The listing below holds a line with "For every named" and a line with "Theatre (464, 492)". Reproduce those two lines exactly, plus everything between them.

**Records for processing**:
- - -

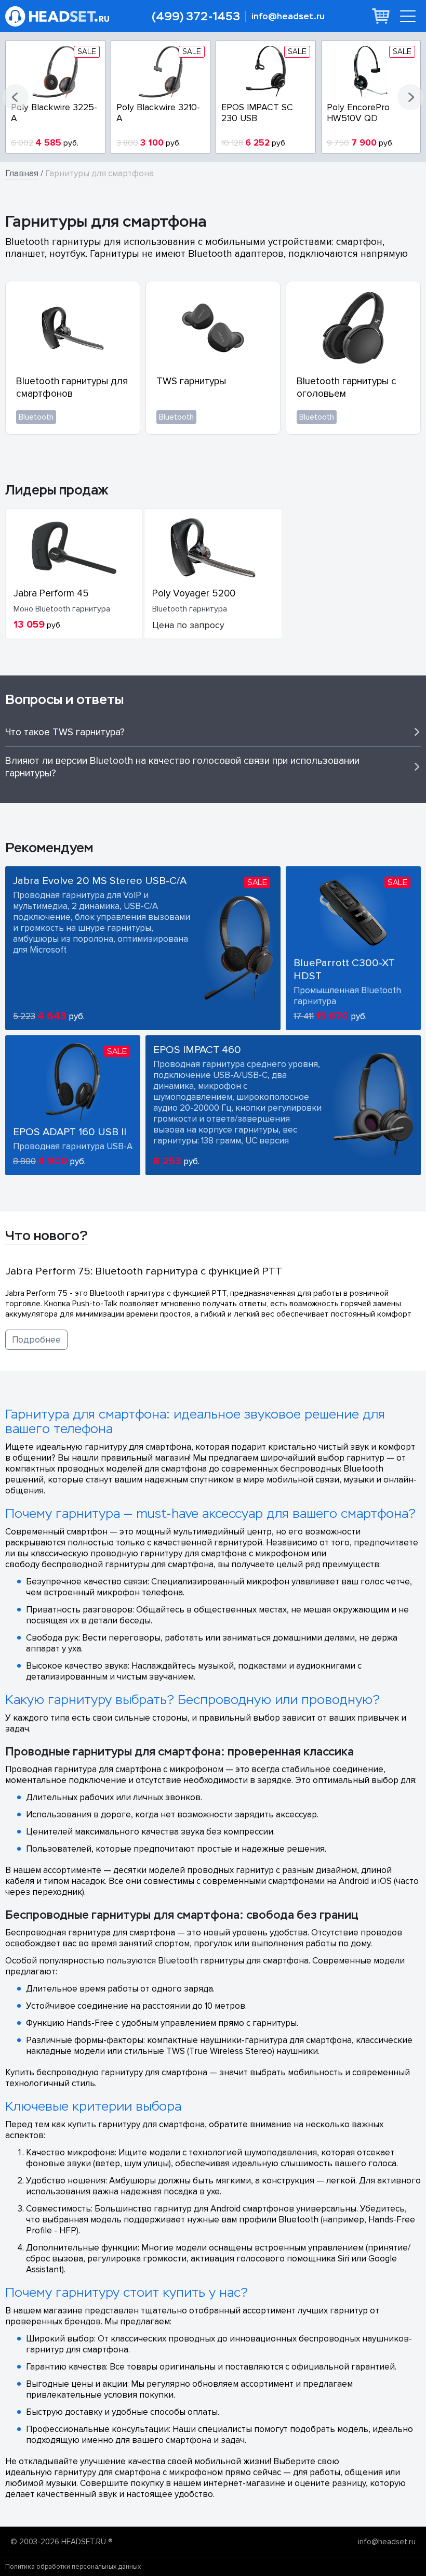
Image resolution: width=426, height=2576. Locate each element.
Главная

- - -

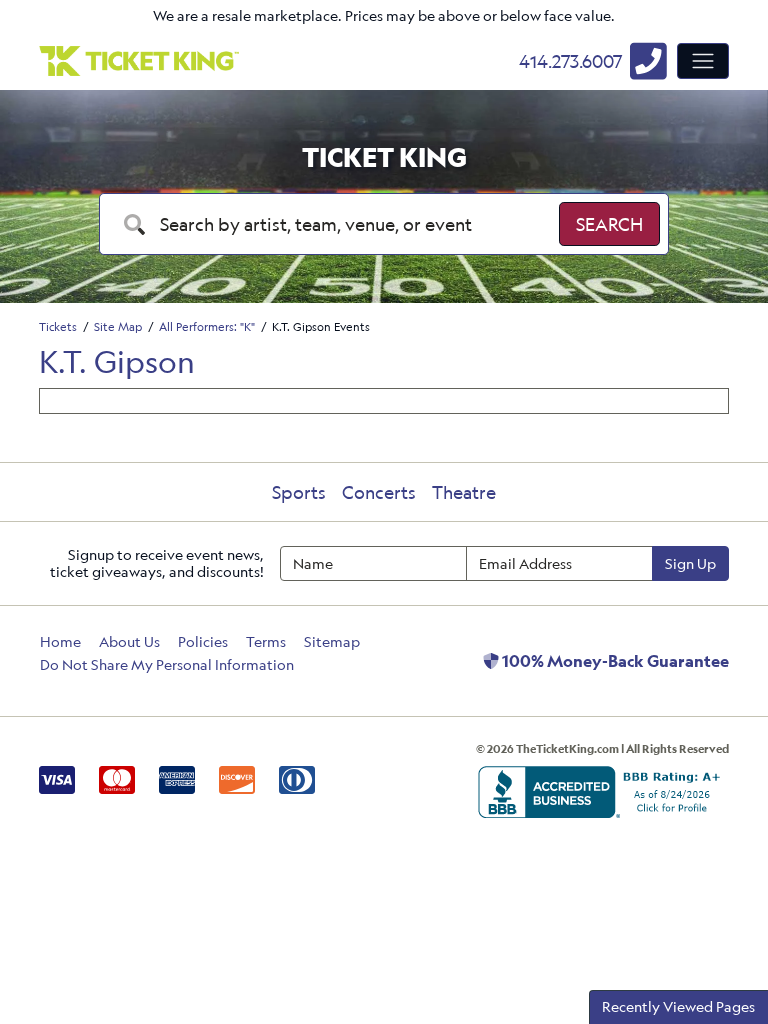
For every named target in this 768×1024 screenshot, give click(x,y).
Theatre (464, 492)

- - -

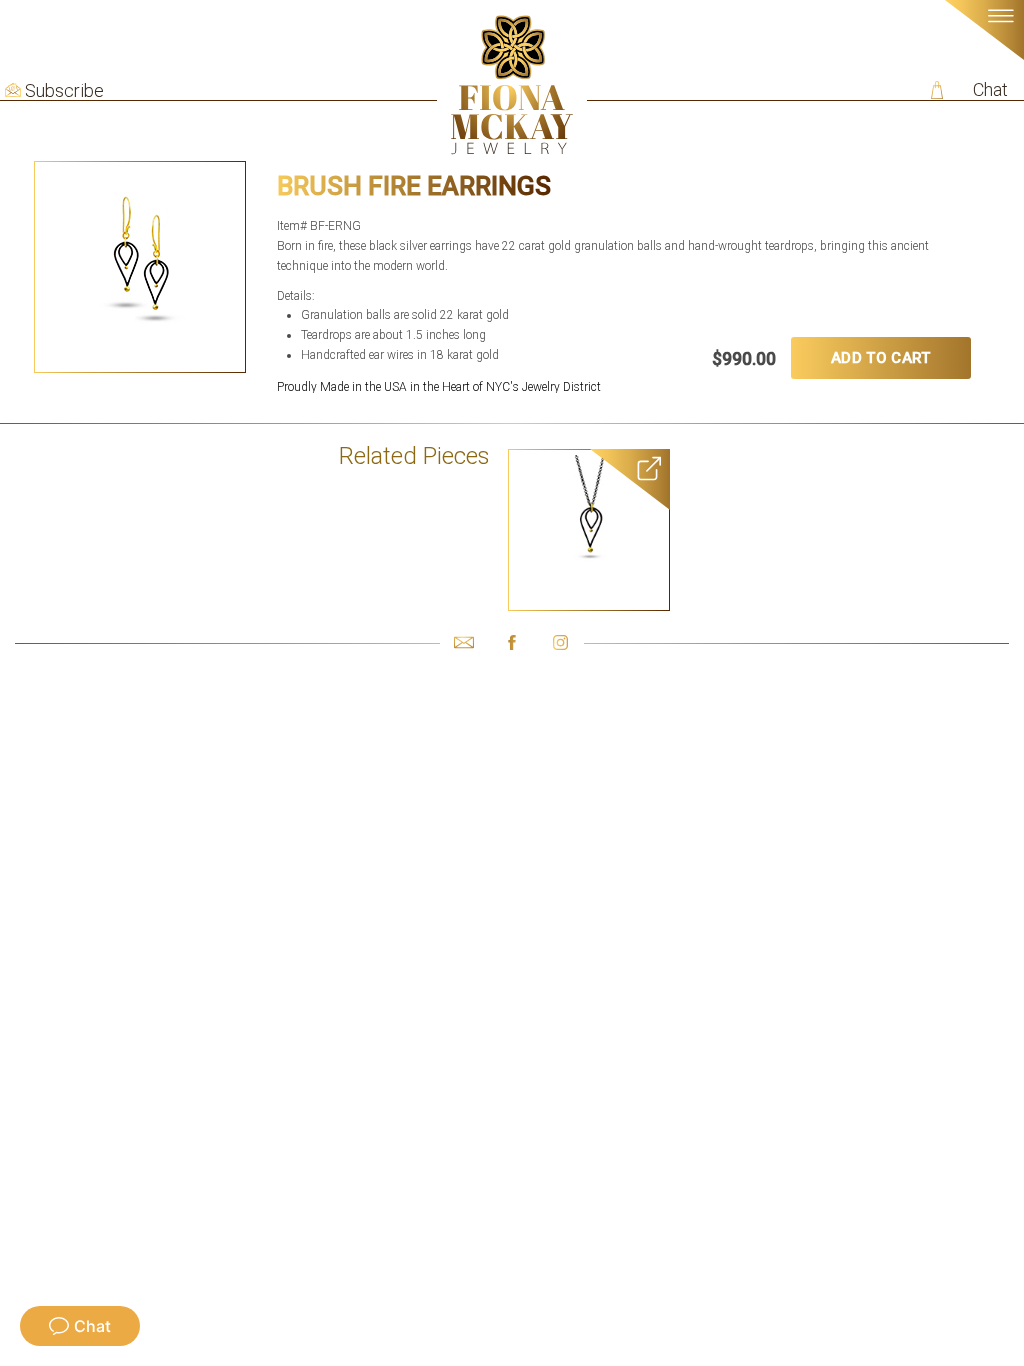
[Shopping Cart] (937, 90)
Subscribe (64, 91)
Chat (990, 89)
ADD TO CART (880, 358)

- - -

**Answer to this problem**:
For every named target in this 768×1024 screenshot, give click(x,y).
Theatre (464, 492)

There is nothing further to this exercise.